From January 28 through April 6, 1910, the Biograph company shot 20 one-reel films (including one film that began shooting in New York, and finished in California).  The first complete film Griffith made in California, “The Thread of Destiny,” was released March 7.  “Ramona,” filmed next to last, was the last of the California films to premier, on May 23, 1910.   Selected highlights from a few of them, with explanatory notes, follow:

Filmed at the ranch and chapel made famous — and a popular late 19th century tourist destination — as the setting of an 1887 best seller, “Ramona,” by author Helen Hunt Jackson.
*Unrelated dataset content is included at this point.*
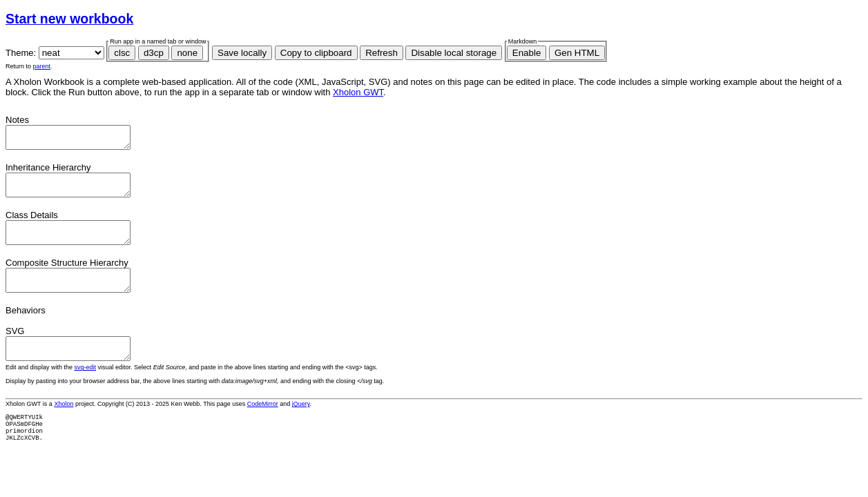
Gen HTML (577, 52)
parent (42, 66)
Griffith apparently persuaded Biograph to pay ($100) for the rights to make “Ramona,” and given that a rival studio, Vitagraph, had recently been sued and lost a hefty sum by filming an unauthorized knock-off of the copyrighted novel “Ben-Hur,” Griffith and company paid for the rights, and then stayed fairly close to the novel.  The source for this information on “Ramona, and recommended for further reading, is the entry on “Ramona” by Dr. Yuri Tsivian, Chicago University, published in “The Griffith Project, Volume 4, the Films of 1910,” pp. 77-82, by the British Film Institute (2000).
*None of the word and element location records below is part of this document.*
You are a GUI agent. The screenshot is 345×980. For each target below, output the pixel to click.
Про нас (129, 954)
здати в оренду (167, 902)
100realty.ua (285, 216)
After introducing Ramona to Alessandro her expression softens; BELOW: the two men leave to do whatever ranchers and their field-hands do on Sunday mornings after church in 1910. In California.
Beginning in the frame at right, then continuing below in the next two sets of images, see the quiet fireworks of subtle, early silent film acting by someone who created within the new art form cinema, a new form of expression: film acting.
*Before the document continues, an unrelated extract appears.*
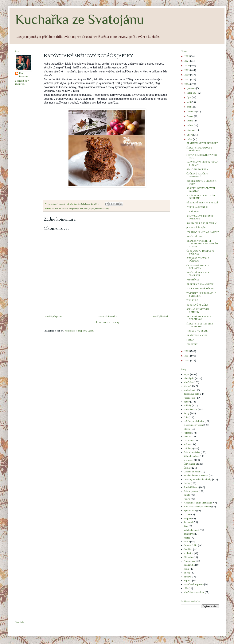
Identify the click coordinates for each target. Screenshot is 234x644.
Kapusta (188, 580)
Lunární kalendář (192, 472)
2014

In the three frames above and the three below, we see Mary Pickford's Ramona watch Alessandro (who just seconds earlier had frightened her with his awkward attempt to meet her) depart. And then her reaction, registering in her face, changes from neutral to smile and then suddenly a nearly shocking, intensity of feeling that causes her to visibly GASP, close her eyes in disbelief, and then . . .(BELOW . . .)

For “Ramona” yes, she desires Alessandro.  But for Mary Pickford herself, no. My guess would be Owen Moore, who had been fired by Griffith, and from whom she would be separated in California. Moore was almost certainly her first love.  (At the end of her first day at Biograph eight months earlier Griffith asked her to have dinner with him — her response was that she had never even been out with a boy, much less an older man — and he was married, although she didn’t know this.)  Only 16, never knowing her father or any man in a trusting caring relationship, having been the primary support for her mother and two siblings since she was 7, and with the scrutiny she received at home and work, they would have had little time alone — she was very likely still a virgin. I think her performance here was essentially, “method acting circa 1910,” with Owen Moore as the motivation, the catalyst for this scene for Mary’s Ramona.  And Griffith, well aware of all of this, may have used it to draw this performance from her.  It was a method he sometimes employed to increase the intensity of an actor’s performance, especially with his actresses.  Mary would turn 17 shortly after she returned to New York from California, and would elope with and marry Moore secretly — secret even from her mother and siblings — less than a year later, in January 1911.  A mistake, she would later admit.  And one of the two or three biggest mistakes of her life.